A mulher mais votada da história da Câmara despreza o movimento feminista que, segundo ela, é composto por uma “gente chata que arranca blusa para colocar peito na rua”. Em uma participação numa esquete de um canal de humor no YouTube, Hasselmann aparece vestindo luvas de boxe para defender Jair Bolsonaro de Maria do Rosário, em uma alusão à famosa discussão no Salão Verde da Câmara. “Você merece (ser estuprada)? Fala, mocreia!”, pergunta Hasselmann, enquanto desfere socos no ator que atua como Maria do Rosário. “Sabe porque ele falou isso (‘você não merece ser estuprada’)? Porque você é chata e feia pra caramba!”

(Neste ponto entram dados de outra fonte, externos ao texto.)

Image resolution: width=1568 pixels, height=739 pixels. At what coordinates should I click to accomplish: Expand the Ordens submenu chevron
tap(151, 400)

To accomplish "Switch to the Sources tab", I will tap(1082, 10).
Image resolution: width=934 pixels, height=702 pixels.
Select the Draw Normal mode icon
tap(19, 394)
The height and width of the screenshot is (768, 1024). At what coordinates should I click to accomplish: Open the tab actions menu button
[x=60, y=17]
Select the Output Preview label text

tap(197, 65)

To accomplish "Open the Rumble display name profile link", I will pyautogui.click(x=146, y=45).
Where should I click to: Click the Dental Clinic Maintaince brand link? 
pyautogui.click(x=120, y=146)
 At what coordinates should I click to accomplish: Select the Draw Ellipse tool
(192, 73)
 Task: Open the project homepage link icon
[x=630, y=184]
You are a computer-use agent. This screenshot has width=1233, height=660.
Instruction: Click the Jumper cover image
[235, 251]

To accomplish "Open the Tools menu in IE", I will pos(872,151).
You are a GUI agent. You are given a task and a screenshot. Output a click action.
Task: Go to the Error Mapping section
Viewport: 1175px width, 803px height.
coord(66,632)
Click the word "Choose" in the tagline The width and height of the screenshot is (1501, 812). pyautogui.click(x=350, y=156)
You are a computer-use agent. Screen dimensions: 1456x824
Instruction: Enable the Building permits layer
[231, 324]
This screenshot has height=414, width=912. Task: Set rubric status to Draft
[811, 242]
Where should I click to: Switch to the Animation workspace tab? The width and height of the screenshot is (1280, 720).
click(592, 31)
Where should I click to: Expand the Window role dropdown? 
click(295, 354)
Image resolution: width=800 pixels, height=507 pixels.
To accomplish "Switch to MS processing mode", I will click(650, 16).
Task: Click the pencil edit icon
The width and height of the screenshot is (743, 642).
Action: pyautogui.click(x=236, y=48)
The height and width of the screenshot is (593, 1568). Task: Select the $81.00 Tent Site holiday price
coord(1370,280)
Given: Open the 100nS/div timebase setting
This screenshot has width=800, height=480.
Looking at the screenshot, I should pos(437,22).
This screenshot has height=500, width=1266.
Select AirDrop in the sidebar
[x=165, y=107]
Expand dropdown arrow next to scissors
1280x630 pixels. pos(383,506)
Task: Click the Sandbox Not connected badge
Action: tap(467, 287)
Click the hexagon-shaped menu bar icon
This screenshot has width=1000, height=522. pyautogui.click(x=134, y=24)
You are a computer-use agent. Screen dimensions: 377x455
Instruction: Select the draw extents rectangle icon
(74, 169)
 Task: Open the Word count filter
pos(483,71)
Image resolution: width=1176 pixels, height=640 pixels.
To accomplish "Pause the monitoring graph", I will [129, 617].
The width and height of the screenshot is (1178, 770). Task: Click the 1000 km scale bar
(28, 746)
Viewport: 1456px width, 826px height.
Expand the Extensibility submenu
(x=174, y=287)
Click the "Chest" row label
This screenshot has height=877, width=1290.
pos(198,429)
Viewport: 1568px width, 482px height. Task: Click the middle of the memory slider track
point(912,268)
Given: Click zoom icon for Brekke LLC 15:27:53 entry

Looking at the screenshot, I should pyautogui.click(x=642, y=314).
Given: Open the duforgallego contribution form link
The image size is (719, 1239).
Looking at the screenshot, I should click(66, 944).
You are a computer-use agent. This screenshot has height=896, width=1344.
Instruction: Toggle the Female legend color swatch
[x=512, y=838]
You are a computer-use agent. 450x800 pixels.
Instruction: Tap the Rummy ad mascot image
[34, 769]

Sempre bastante centrada em seu ego, Joice Hasselmann adora criar apelidos para si própria. Primeiro, de carona no sucesso de público da operação da Polícia Federal, se auto-intitulou “Madrinha da Lava Jato”. Ela chegou a escrever até uma biografia de Sérgio Moro que, do ponto de vista jornalístico, é uma historinha tão chapa branca que parece ter sido escrita pela mãe do juiz.
Depois que foi demitida da Veja, Hasselmann continuou usando a marca da empresa sem autorização – registrou, inclusive, o domínio vejajoice.com.br. Ainda manteve o nome da publicação em suas redes sociais e usava em suas imagens de perfil uma faixa horizontal vermelha, marca de identidade da TVeja. Os advogados da Abril conseguiram tutela de urgência para proibir Hasselmann de usar a palavra “veja”. A jornalista se recusou a acatar a decisão judicial, o que a levou a ser condenada a pagar multa e indenização por danos morais.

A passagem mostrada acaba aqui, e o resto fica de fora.